To do: When you reach the line containing "Given: Open the WatchList menu" in the entries below, repeat it and each line after it exactly until the entries end.

Content starts

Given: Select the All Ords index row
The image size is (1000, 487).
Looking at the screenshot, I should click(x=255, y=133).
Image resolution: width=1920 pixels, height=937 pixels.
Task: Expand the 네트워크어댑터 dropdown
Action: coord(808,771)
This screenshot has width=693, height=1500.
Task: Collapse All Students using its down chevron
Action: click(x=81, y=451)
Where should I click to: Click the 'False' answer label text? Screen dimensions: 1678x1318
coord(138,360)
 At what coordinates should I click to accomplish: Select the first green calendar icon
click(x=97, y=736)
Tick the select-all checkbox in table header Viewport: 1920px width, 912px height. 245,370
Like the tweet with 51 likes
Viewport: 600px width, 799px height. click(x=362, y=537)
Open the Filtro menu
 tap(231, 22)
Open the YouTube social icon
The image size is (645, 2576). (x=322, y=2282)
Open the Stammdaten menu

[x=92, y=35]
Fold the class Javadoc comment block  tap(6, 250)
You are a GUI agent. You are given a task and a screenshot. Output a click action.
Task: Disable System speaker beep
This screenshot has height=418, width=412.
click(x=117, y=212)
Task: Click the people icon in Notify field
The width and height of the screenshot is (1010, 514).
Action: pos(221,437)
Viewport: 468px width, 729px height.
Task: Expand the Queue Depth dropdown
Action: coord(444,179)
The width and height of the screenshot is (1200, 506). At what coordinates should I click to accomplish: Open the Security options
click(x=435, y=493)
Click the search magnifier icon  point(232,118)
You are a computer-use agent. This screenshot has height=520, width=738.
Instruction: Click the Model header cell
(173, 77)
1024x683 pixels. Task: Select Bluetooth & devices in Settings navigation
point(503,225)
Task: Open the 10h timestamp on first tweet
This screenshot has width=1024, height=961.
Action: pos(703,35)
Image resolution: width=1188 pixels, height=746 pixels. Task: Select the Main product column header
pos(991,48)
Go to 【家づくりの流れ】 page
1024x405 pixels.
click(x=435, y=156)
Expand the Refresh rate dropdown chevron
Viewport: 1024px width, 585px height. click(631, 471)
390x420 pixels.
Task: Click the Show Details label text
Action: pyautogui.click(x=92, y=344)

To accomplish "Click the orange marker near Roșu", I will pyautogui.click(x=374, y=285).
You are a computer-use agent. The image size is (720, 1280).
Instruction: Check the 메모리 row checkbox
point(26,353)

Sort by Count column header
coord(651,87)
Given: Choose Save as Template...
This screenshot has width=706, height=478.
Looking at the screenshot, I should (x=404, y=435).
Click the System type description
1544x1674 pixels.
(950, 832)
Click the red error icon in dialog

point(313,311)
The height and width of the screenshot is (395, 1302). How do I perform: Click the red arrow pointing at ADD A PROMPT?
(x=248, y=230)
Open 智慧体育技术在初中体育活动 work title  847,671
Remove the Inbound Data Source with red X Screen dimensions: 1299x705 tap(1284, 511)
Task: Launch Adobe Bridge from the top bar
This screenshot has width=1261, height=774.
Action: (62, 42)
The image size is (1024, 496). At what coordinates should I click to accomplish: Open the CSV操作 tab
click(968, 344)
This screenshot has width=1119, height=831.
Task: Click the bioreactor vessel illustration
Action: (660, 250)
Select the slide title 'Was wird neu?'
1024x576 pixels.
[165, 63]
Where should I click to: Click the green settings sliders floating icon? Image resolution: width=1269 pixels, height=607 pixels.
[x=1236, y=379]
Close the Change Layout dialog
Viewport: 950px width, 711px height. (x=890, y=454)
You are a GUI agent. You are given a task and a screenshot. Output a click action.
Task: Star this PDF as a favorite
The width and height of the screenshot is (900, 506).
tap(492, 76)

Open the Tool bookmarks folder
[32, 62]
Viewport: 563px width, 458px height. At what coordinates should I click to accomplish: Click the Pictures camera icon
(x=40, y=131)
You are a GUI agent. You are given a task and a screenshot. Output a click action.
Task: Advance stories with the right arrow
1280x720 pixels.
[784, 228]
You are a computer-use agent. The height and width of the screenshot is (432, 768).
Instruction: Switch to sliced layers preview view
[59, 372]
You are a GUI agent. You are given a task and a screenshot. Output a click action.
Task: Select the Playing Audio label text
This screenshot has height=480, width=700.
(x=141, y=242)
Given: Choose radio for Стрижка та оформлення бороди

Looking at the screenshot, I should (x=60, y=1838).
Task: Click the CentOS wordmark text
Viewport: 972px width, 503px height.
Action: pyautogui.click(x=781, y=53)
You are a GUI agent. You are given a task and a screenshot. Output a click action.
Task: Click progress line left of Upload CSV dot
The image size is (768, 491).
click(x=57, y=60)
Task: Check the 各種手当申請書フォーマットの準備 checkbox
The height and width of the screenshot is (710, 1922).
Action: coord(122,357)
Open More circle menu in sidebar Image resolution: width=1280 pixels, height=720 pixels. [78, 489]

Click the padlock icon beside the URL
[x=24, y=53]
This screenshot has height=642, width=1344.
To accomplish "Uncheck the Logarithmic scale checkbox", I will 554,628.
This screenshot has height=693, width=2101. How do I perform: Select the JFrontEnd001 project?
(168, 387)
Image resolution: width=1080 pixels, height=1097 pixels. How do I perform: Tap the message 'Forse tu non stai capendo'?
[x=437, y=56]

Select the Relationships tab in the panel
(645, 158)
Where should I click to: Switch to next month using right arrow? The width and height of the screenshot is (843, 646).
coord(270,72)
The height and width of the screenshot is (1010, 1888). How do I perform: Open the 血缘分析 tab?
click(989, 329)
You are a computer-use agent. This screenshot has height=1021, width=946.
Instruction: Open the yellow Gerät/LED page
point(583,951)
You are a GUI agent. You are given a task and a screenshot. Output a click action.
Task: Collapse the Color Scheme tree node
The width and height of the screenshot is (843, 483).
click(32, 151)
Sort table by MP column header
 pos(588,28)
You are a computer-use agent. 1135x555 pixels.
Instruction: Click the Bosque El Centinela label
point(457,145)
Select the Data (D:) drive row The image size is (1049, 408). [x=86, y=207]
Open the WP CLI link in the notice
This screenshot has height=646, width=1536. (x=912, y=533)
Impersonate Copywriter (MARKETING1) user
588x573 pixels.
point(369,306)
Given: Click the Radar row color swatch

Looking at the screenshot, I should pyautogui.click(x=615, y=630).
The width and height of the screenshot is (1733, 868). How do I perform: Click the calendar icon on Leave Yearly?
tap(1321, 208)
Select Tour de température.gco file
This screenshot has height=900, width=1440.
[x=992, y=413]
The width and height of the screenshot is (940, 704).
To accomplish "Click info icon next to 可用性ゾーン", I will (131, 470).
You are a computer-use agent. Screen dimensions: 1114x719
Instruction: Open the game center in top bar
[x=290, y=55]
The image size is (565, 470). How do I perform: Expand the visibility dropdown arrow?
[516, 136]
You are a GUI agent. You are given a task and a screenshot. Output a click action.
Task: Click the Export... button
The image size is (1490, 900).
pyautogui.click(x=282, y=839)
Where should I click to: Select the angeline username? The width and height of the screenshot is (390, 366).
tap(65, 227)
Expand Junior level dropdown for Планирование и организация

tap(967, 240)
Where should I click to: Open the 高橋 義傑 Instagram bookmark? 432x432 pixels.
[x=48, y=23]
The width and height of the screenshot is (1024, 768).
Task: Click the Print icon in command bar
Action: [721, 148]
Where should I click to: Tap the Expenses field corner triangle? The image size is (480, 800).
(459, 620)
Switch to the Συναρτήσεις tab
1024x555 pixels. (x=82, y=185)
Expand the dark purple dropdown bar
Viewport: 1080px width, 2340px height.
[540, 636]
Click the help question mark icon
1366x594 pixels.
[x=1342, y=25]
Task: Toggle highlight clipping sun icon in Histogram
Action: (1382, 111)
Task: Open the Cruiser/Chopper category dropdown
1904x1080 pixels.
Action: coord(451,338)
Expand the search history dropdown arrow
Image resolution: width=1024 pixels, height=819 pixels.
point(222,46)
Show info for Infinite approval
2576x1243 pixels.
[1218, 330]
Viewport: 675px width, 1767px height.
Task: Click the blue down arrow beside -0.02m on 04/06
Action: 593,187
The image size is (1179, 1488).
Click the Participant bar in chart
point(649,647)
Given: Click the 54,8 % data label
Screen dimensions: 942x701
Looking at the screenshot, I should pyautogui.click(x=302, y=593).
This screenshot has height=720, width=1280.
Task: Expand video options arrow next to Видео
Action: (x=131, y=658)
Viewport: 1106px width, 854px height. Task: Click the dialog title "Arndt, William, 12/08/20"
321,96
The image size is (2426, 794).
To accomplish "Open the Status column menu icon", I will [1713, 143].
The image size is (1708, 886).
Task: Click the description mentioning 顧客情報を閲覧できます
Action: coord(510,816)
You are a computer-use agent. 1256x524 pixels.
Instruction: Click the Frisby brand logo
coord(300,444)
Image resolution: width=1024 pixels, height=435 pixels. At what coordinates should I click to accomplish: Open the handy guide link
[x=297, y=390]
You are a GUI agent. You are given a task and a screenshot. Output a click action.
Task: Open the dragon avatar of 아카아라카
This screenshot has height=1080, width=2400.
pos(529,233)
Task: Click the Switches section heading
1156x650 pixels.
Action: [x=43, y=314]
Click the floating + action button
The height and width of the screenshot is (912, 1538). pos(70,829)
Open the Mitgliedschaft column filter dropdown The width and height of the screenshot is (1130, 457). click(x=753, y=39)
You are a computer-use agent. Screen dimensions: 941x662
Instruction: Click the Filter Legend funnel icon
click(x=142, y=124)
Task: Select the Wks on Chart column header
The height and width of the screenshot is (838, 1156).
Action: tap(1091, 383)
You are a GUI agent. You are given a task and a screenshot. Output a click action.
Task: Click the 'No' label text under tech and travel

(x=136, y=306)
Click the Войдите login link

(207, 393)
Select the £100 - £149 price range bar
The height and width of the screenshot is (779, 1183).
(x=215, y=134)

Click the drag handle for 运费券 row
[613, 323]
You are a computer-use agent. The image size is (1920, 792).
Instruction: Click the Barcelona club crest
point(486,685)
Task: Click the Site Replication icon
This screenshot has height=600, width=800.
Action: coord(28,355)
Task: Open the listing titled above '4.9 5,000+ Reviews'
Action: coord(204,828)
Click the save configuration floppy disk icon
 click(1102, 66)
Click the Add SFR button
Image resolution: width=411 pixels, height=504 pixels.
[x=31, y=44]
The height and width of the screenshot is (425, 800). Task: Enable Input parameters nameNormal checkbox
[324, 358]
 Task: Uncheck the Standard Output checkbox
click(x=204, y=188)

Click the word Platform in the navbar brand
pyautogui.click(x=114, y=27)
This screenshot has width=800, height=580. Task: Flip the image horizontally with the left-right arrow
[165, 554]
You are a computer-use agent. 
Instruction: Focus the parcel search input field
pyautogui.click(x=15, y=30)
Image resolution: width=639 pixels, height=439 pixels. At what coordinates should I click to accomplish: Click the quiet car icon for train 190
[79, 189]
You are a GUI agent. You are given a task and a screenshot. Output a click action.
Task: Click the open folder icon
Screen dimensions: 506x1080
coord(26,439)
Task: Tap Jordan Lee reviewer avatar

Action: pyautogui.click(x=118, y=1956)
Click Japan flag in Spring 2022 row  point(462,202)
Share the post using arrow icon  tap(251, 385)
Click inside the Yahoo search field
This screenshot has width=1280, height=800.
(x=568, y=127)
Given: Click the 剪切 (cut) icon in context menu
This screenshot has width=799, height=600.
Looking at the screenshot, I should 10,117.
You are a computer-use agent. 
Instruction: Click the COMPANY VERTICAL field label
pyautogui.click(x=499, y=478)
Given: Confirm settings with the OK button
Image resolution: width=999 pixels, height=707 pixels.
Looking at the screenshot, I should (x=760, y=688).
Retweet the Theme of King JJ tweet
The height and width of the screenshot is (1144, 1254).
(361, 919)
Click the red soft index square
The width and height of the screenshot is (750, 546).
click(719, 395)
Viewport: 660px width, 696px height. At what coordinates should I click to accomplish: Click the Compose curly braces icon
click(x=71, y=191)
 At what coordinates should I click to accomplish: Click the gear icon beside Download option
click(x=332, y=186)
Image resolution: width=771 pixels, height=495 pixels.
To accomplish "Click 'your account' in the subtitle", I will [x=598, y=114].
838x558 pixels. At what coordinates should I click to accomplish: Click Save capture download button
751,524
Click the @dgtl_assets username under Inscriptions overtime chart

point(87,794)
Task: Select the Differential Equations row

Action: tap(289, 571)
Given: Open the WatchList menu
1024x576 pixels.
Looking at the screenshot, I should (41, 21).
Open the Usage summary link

Content ends

Finished exercise:
Given: Open the WatchList menu
1024x576 pixels.
Looking at the screenshot, I should (41, 21).
Open the Usage summary link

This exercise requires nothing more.